• _TAREAS_:
• 1. Responde a estas preguntas sobre el texto acerca de los políticos:
(a) ¿Para qué es lo único que sirve la ética, según el texto?
(b) ¿Qué gobernantes se citan como ejemplo de quienes no llegan al poder por medio de elecciones generales?
(c) ¿Cómo procuran presentarse al público quienes desean alcanzar sus cargos por vía electoral?
• 2. Extrae sin ningún cambio el fragmento del texto acerca de los políticos que empieza en "Ahora bien: ¿Por" y termina en "en el gobierno.".

ELECCIONES GENERALES
Por todas partes te lo van a decir, de modo que no tendremos más remedio que hablar también un poco de ello. «¡La política es una vergüenza, una inmoralidad, los políticos no tienen ética!», ¿a que has oído repetir cosas así un millón de veces? Como primera norma, en estas cuestiones de las que venimos hablando lo más prudente es desconfiar de quienes creen en que su «santa» obligación consiste en lanzar siempre rayos y truenos morales contra la gente en general, sean los políticos, las mujeres, los judíos, los farmacéuticos o el pobre y simple ser humano tomado como especie. La ética, ya lo hemos dicho pero nunca viene mal repetirlo, no es un arma arrojadiza ni munición destinada a pegarle buenos cañonazos al prójimo en su propia estima. Y mucho menos al prójimo en general, igual que si a los humanos nos hiciesen en serie como a los donuts. Para lo único que sirve la ética es para intentar mejorarse a uno mismo, no para reprender elocuentemente al vecino; y lo único seguro que sabe la ética es que el vecino, tú, yo y los demás estamos todos hechos artesanalmente, de uno en uno, con amorosa diferencia. De modo que a quien nos ruge al oído: «¡Todos los… (políticos, negros, capitalistas, australianos, bomberos, lo que se prefiera) son unos inmorales y no tienen ni pizca de ética!», se le puede responder amablemente: «Ocúpate de ti mismo, so capullo, que más te vale», o cosa parecida.
Ahora bien: ¿Por qué tienen tan
mala fama los políticos? A fin de cuentas, en una democracia políticos somos
todos, directamente o por representación de otros. Lo más probable es que los
políticos se nos parezcan mucho a quienes les votamos, quizá incluso demasiado;
si fuesen muy distintos a nosotros, mucho peores o exageradamente mejores que
el resto, seguro que no les elegiríamos para representarnos en el gobierno.
Sólo los gobernantes que no llegan al poder por medio de elecciones generales
(como los dictadores, los líderes religiosos o los reyes) basan su prestigio en
que se les tenga por diferentes al común de los hombres. Como son distintos a
los demás (por su fuerza, por inspiración divina, por la familia a que
pertenecen o por lo que sea) se consideran con derecho a mandar sin someterse a
las urnas ni escuchar la opinión de cada uno de sus conciudadanos. Eso sí,
asegurarán muy serios que el «verdadero» pueblo está con ellos, que la «calle»
les apoya con tanto entusiasmo que no hace falta ni siquiera contar a sus
partidarios para saber si son muchos o menos de muchos. En cambio quienes
desean alcanzar sus cargos por vía electoral procuran presentarse al público
como gente corriente, muy «humanos»,
con las mismas aficiones,
problemas y hasta pequeños vicios que la mayoría cuyo refrendo necesitan para
gobernar. Por supuesto, ofrecen ideas para mejorar la gestión de la sociedad y
se consideran capaces de ponerlas competentemente en práctica, pero son ideas
que cualquiera debe poder comprender y discutir, así como tienen que aceptar
también la posibilidad de ser sustituidos en sus puestos si no son tan
competentes como dijeron o tan honrados como parecían. Entre esos políticos los
habrá muy decentes y otros caraduras y aprovechados, como ocurre entre los bomberos,
los profesores, los sastres, los futbolistas y cualquier otro gremio. Entonces,
¿de dónde viene su notoria mala fama?

• _DATOS_:
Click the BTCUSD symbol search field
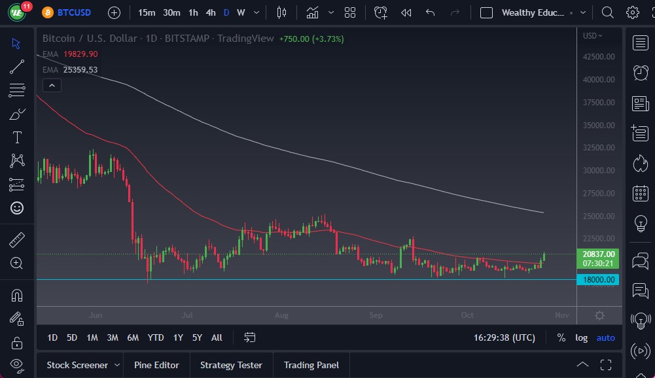point(73,12)
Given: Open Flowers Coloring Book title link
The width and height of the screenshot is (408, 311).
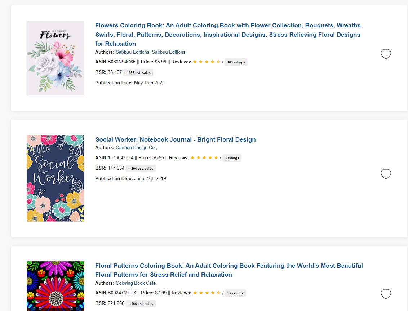Looking at the screenshot, I should point(229,35).
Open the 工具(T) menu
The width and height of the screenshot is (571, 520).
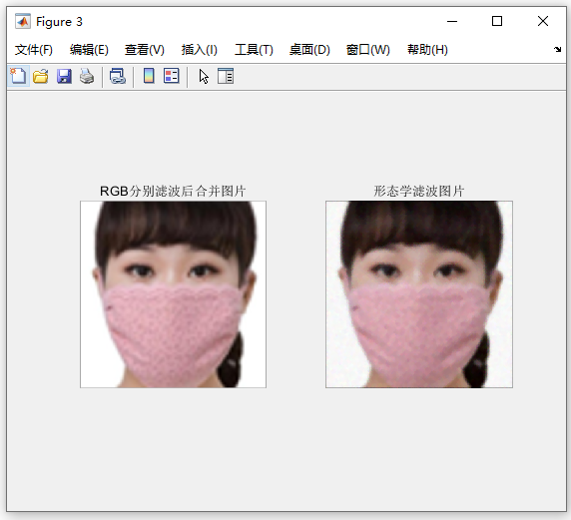point(254,50)
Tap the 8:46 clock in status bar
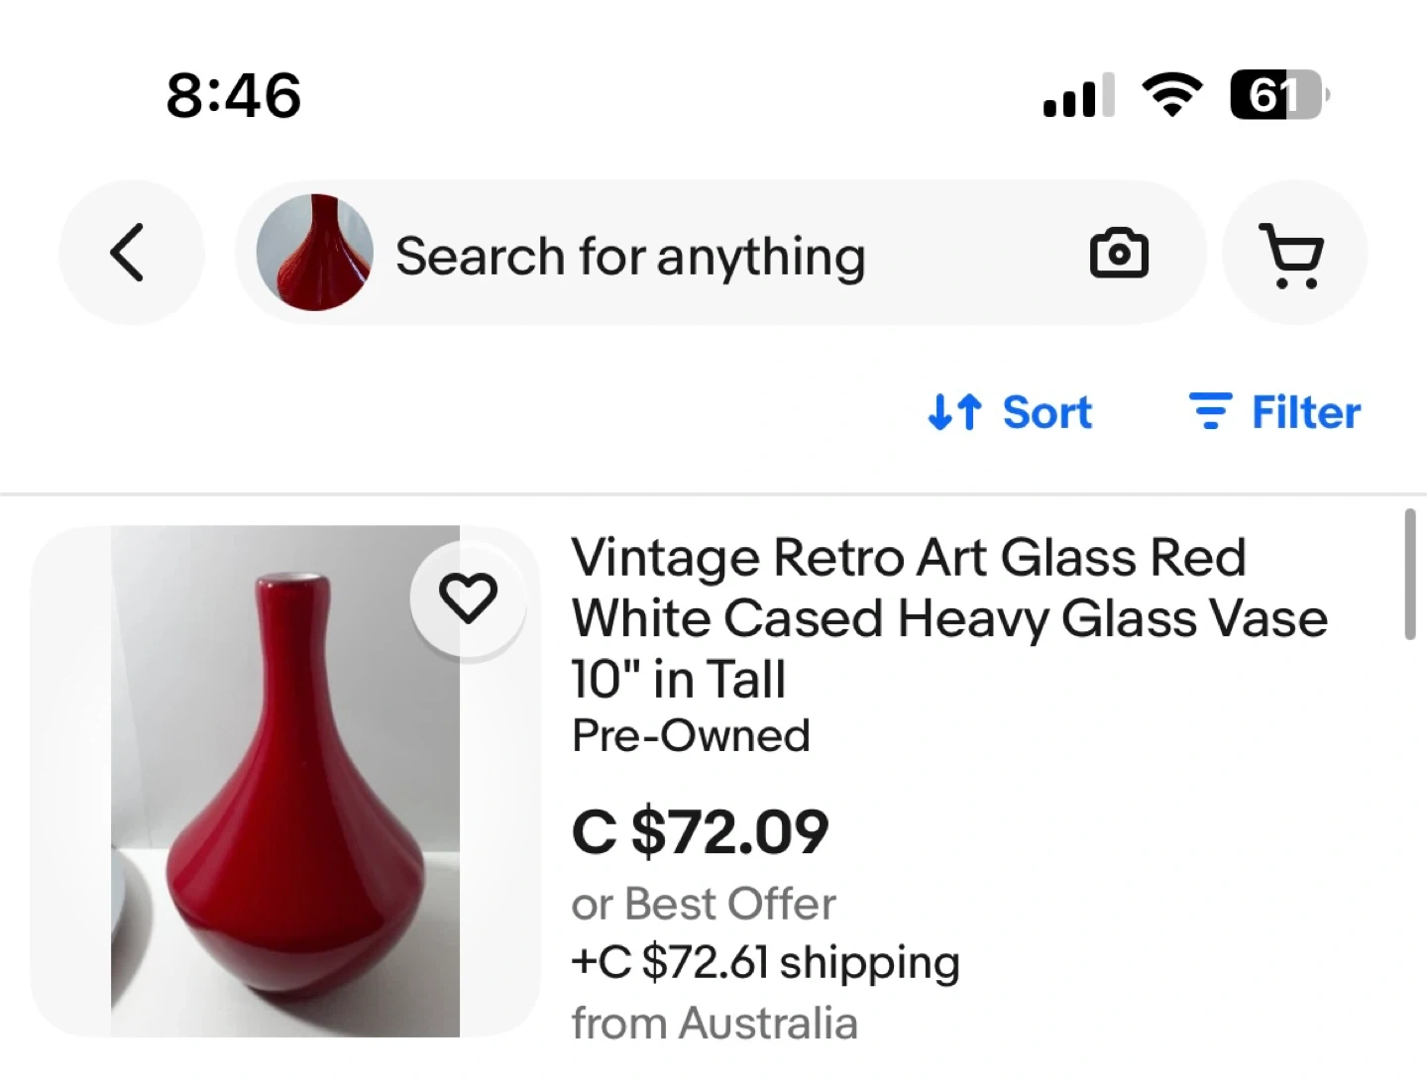Screen dimensions: 1427x1085 tap(234, 96)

• _RESPUESTAS ESPERADAS_:
• 1.
(a) Para intentar mejorarse a uno mismo, no para reprender elocuentemente al vecino.
(b) Los dictadores, los líderes religiosos y los reyes.
(c) Como gente corriente, muy «humanos», con las mismas aficiones, problemas y hasta pequeños vicios que la mayoría cuyo refrendo necesitan para gobernar.

• 2.
Ahora bien: ¿Por qué tienen tan
mala fama los políticos? A fin de cuentas, en una democracia políticos somos
todos, directamente o por representación de otros. Lo más probable es que los
políticos se nos parezcan mucho a quienes les votamos, quizá incluso demasiado;
si fuesen muy distintos a nosotros, mucho peores o exageradamente mejores que
el resto, seguro que no les elegiríamos para representarnos en el gobierno.